Data records:
▬▬▬
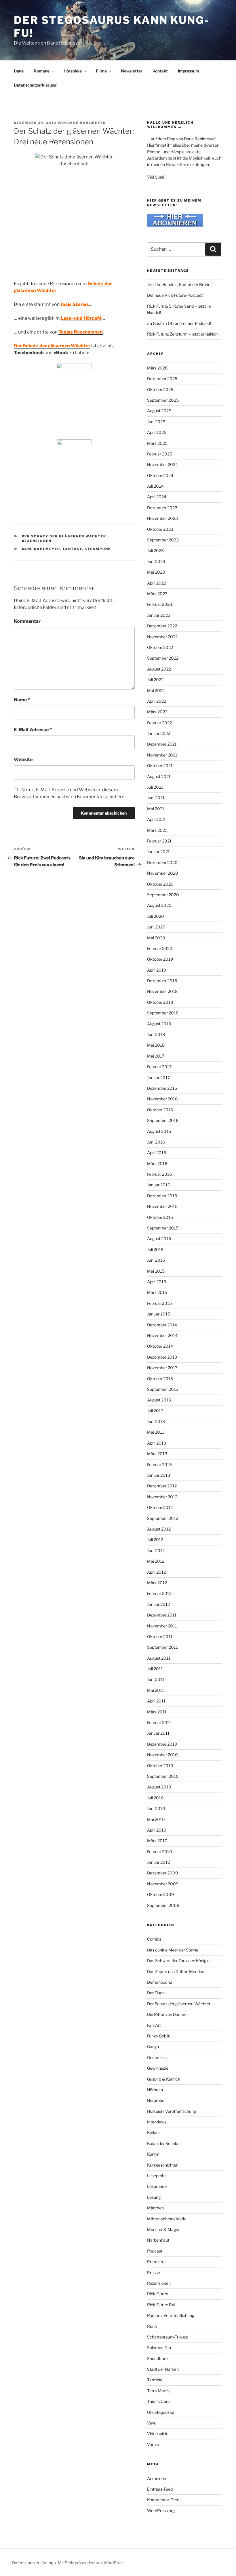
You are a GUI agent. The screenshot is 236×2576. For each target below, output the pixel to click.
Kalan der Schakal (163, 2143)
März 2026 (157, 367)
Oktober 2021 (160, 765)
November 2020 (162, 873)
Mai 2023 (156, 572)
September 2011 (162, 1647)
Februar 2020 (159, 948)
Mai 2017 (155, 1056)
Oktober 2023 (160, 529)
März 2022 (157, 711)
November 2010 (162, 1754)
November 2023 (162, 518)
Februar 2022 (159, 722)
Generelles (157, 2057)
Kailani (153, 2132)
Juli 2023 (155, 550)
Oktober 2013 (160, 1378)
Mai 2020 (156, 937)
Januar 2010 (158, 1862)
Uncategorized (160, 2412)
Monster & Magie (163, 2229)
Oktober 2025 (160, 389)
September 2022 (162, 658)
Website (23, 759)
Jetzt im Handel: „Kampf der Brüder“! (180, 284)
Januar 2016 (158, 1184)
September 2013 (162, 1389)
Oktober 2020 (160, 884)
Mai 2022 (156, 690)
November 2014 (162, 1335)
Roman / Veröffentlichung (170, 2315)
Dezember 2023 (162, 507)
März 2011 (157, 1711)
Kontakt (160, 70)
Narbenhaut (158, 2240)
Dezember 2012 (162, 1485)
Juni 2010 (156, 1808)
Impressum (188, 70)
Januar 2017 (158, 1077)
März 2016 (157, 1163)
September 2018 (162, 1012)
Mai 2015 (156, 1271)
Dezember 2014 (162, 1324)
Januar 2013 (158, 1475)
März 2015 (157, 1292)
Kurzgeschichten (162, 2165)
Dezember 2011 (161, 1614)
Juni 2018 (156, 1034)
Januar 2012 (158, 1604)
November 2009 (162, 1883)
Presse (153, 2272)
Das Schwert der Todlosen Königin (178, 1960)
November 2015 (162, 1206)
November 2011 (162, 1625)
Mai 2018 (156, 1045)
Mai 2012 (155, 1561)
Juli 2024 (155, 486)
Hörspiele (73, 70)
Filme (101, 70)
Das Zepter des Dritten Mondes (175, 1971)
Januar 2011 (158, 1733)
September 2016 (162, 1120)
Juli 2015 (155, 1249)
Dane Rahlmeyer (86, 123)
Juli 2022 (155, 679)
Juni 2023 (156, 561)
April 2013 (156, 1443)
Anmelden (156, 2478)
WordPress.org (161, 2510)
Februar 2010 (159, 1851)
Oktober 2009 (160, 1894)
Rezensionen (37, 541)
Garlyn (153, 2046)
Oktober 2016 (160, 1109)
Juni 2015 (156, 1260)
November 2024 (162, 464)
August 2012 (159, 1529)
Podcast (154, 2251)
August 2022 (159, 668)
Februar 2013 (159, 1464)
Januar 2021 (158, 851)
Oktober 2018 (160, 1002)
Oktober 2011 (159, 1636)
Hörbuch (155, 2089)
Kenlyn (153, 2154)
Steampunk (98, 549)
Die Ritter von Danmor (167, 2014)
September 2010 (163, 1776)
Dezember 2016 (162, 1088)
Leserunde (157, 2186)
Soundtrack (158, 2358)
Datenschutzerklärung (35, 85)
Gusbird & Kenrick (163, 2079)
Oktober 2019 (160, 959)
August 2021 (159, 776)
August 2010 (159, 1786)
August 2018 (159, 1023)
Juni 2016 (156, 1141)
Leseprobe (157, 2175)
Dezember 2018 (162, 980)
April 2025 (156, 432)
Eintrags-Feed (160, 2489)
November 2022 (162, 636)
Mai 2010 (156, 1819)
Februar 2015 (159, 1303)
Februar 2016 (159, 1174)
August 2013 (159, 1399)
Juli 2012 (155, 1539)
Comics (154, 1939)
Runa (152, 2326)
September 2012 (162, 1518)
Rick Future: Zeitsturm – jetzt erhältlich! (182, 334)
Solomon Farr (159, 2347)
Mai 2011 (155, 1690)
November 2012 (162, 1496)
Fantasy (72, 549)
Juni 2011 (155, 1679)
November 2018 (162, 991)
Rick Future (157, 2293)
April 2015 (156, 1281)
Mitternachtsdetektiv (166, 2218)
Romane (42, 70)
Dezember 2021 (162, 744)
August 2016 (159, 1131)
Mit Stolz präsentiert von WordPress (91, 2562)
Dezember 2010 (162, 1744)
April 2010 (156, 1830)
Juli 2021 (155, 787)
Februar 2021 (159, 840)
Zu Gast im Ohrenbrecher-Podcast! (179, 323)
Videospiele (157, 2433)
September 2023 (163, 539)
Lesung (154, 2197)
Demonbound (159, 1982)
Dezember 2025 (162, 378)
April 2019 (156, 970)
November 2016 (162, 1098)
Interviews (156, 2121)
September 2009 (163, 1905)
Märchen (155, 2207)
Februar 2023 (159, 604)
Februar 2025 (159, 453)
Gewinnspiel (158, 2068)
▬▬▬
* _WHAT IS EXPECTED_
Copy each line above that has the word "Podcast".

* _OUTPUT_
Podcast (154, 2251)
Zu Gast im Ohrenbrecher-Podcast! (179, 323)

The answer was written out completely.